-------- Exercise input

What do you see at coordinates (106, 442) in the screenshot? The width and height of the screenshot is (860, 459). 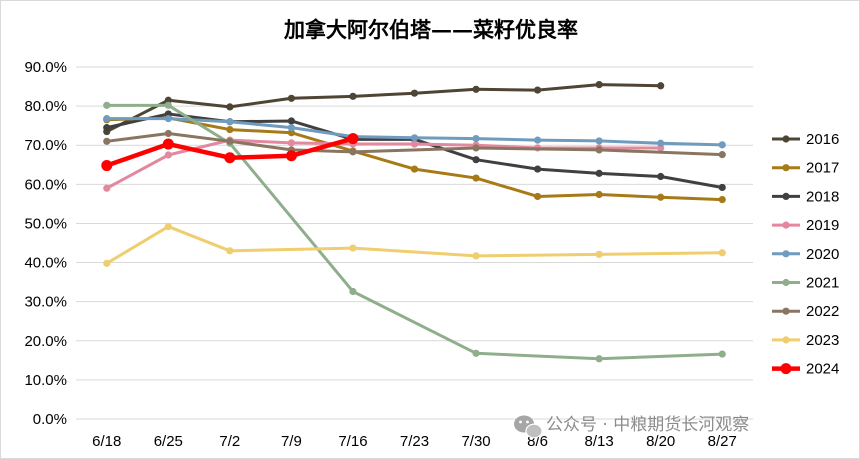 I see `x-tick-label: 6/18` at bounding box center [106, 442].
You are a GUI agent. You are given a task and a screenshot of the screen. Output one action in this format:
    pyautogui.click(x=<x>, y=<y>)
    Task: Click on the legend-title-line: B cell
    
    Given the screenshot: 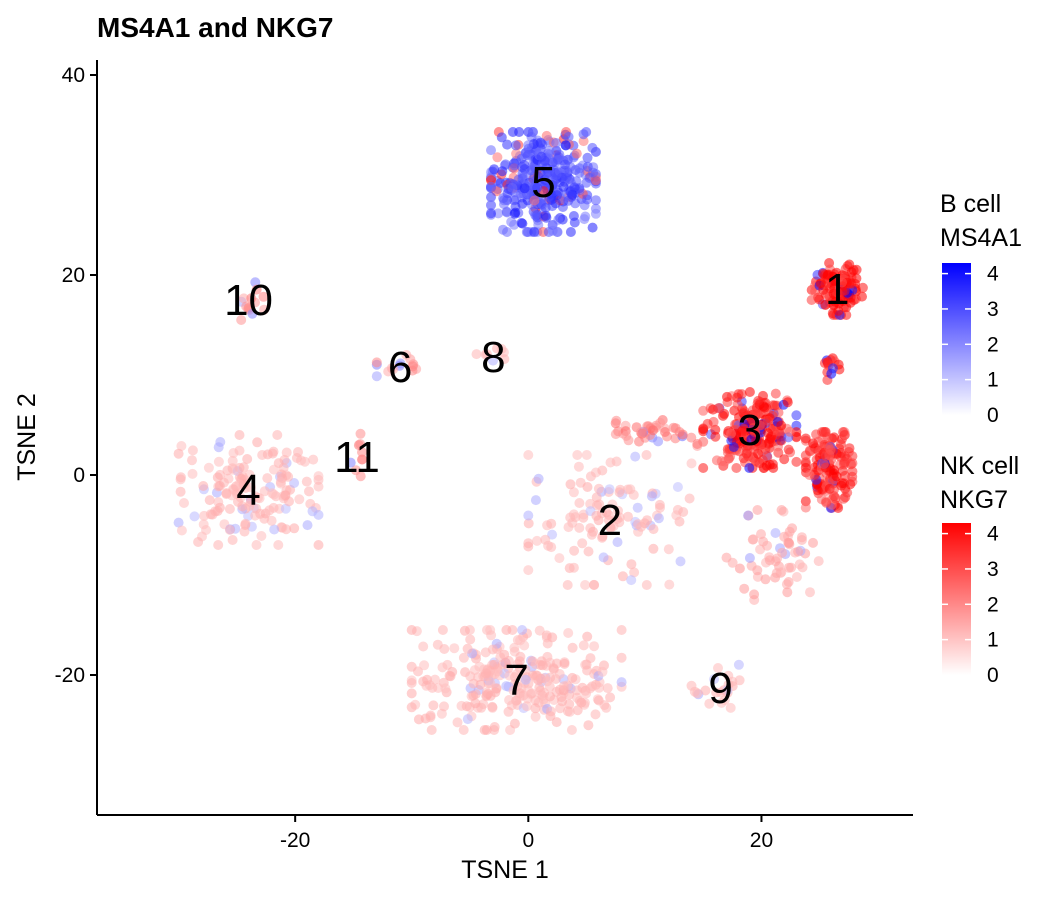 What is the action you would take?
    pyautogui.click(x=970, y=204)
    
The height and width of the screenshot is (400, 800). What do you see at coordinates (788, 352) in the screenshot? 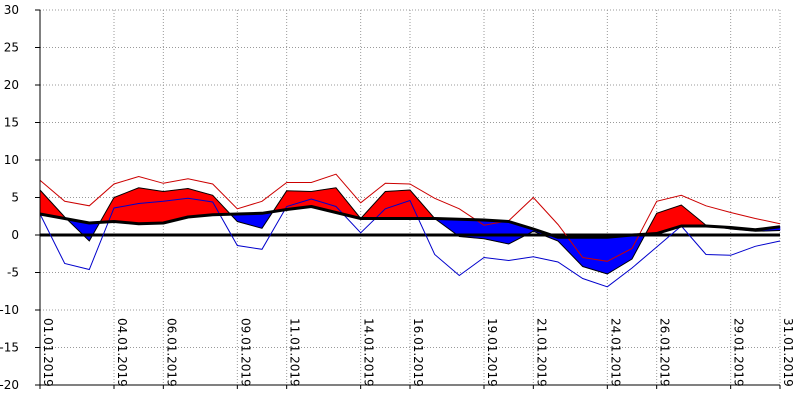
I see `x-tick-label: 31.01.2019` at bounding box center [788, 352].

----------------

** Task objective **
Reproduce the records verbatim, starting at the line that contains "The height and" and ending at the last line of the records, both included. Leave out the pictures.

** Written solution **
The height and width of the screenshot is (400, 800). What do you see at coordinates (788, 352) in the screenshot? 
I see `x-tick-label: 31.01.2019` at bounding box center [788, 352].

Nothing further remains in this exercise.